New data from Garda Headquarters, Phoenix Park, Dublin, also shows 89 members of the force retired in the first three months of the year. And if the rate of resignations and retirements continued to year-end, the force would lose just over 500 sworn members.

New hires

That is the equivalent of half the 1,000 new recruits Garda Headquarters and the Department of Justice aim to hire this year, though the Garda staff associations do not believe that target will be reached.


“Budget 2022 promised 800 extra gardaí but delivered less than 300. Budget 2023 last September promised an extra 1,000 gardaí this year, yet we will be lucky to recruit 700-800,” said the Garda Representative Association (GRA) in reply to queries.

The association, which represents almost 12,000 rank-and-file members in a 14,000-strong force, said the “recent trend of resignations” was the “real issue”. And while those increases in recent years were off a low base, the numbers were now becoming more notable.

The GRA added while retirements this year are on course to reach about 360 a much higher number, some 800 personnel, could retire by year-end if they wished as they had accrued enough service to qualify for a full pension.

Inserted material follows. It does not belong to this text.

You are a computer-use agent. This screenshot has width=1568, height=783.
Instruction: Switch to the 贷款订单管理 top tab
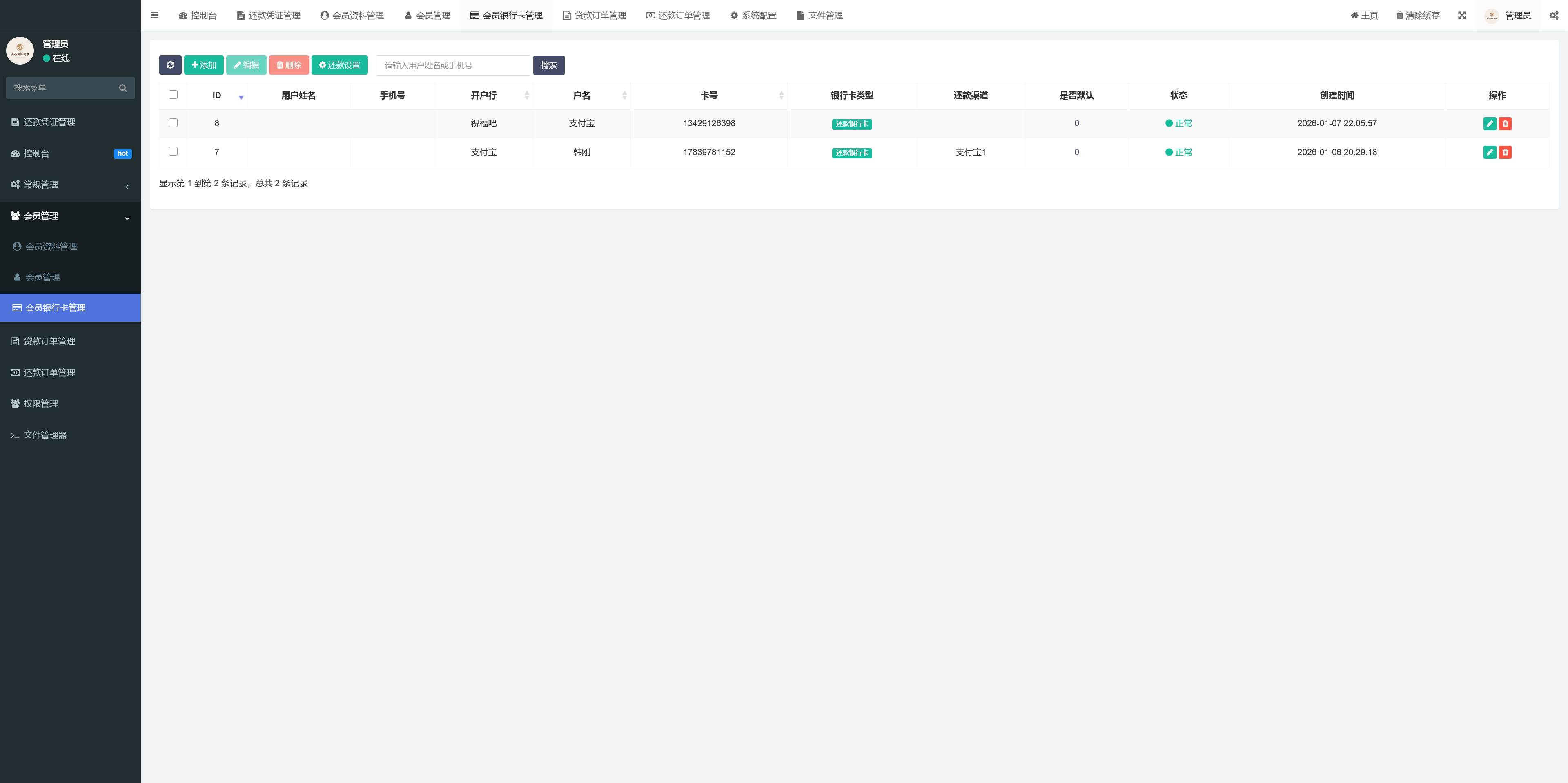[594, 15]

Some Garda sources were concerned numbers retiring could spike later this year and exceed 360, especially if new rosters — to which most members are opposed — are introduced later in the year by Garda Commissioner Drew Harris. However, other sources believed a compromise would be reached in the ongoing rosters dispute.

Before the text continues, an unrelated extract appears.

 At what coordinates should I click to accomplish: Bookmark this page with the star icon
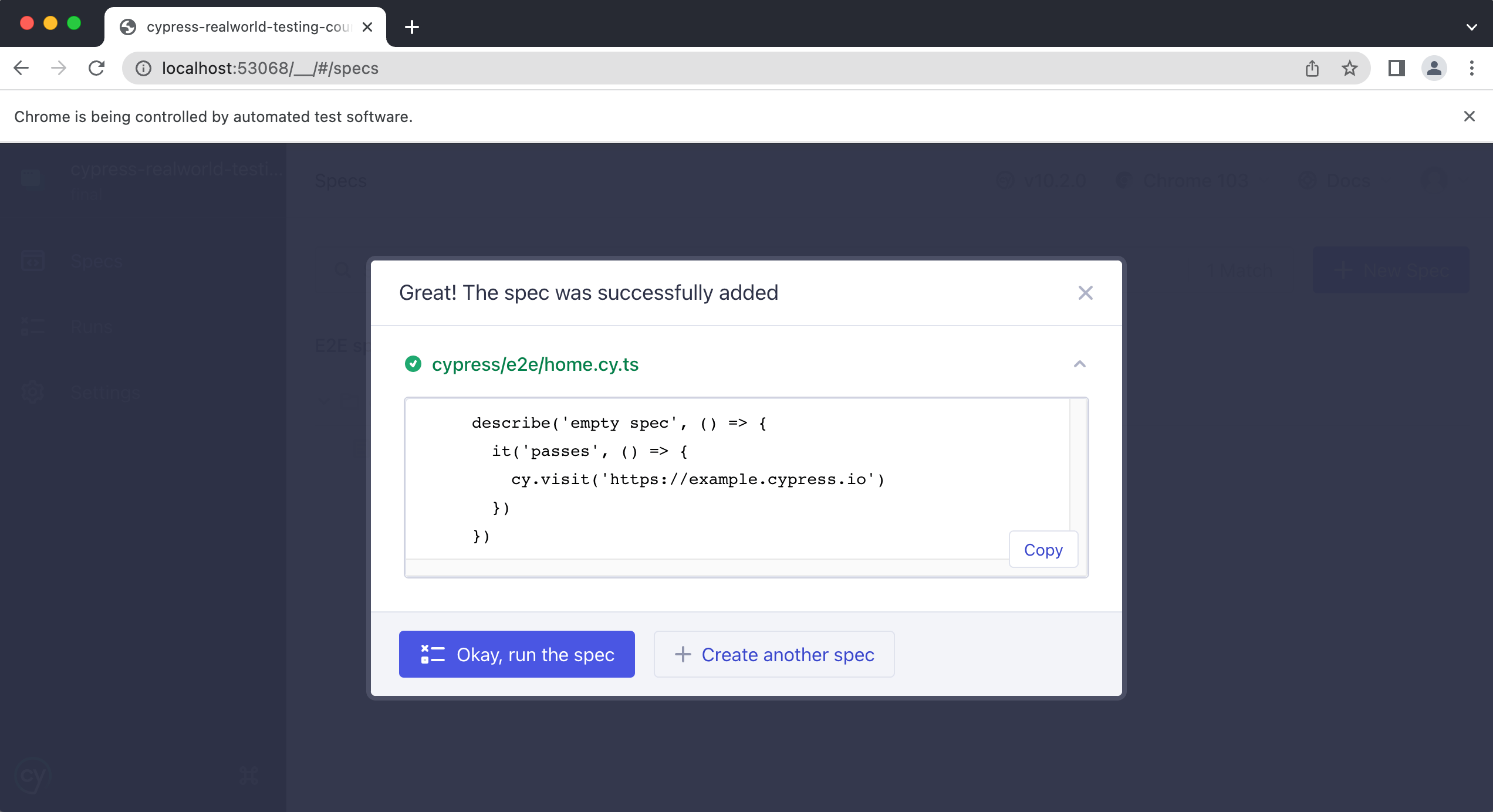point(1350,69)
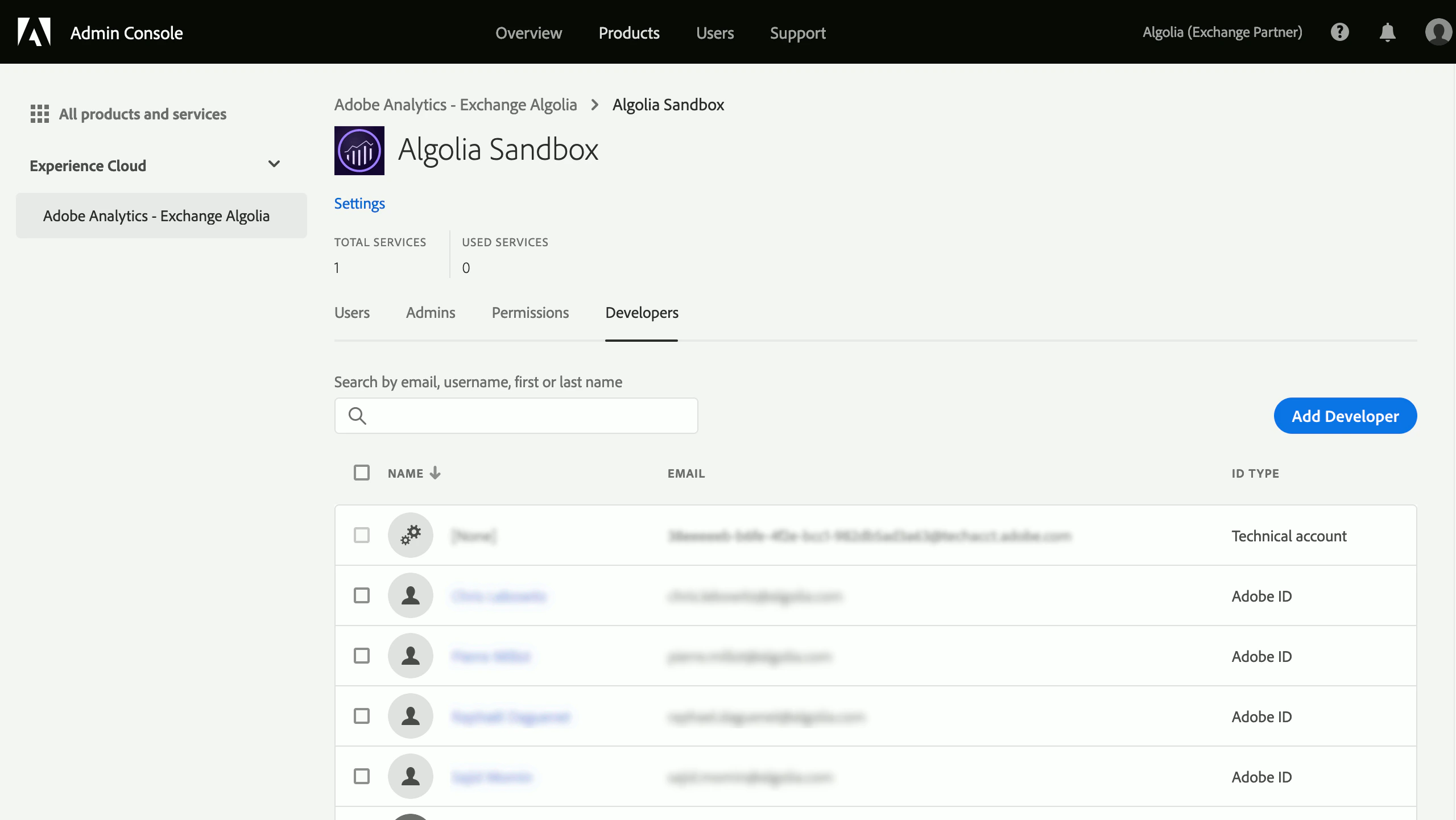Click the all products grid icon
The image size is (1456, 820).
[39, 114]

Mr Harris has said while resignations were increasing, the rate of attrition in the Garda was much lower than other police forces in the US and UK and in many parts of the private sector. He added that some of the Garda members who resigned in recent years were those placed under investigation, and some convicted of crimes, but insisted there was not an atmosphere of “doom and gloom” around the work of the force.

Exit interviews

However, he believed society was changing, with a “new world of work” in which many young people did not intend to stay in the same career for life. He said that half of the 108 Garda members who resigned last year had less than five years of service completed, with 15 per cent of the total resigning during their first year on the job.

“Among those who resigned were people who believed they were cut out to be a guard, but who realised after a couple of years they weren’t,” he told delegates at the GRA annual conference in Westport, Co Mayo, last week. “Not everyone is cut out for this work.”

He added that exit interviews would commence shortly, meaning the force would have access to live and ongoing research around the reasons gardaí were resigning. Data from those interviews would be “collated ... to identify issues we can address”.

During the pandemic, recruitment ceased as the Garda College, Templemore, Co Tipperary, was forced to close. However, resignations and age-related retirements continued, resulting in a fall in Garda numbers by almost 750 in the last three years; 14,036 at the end of March compared with 14,750 at the end of March, 2020.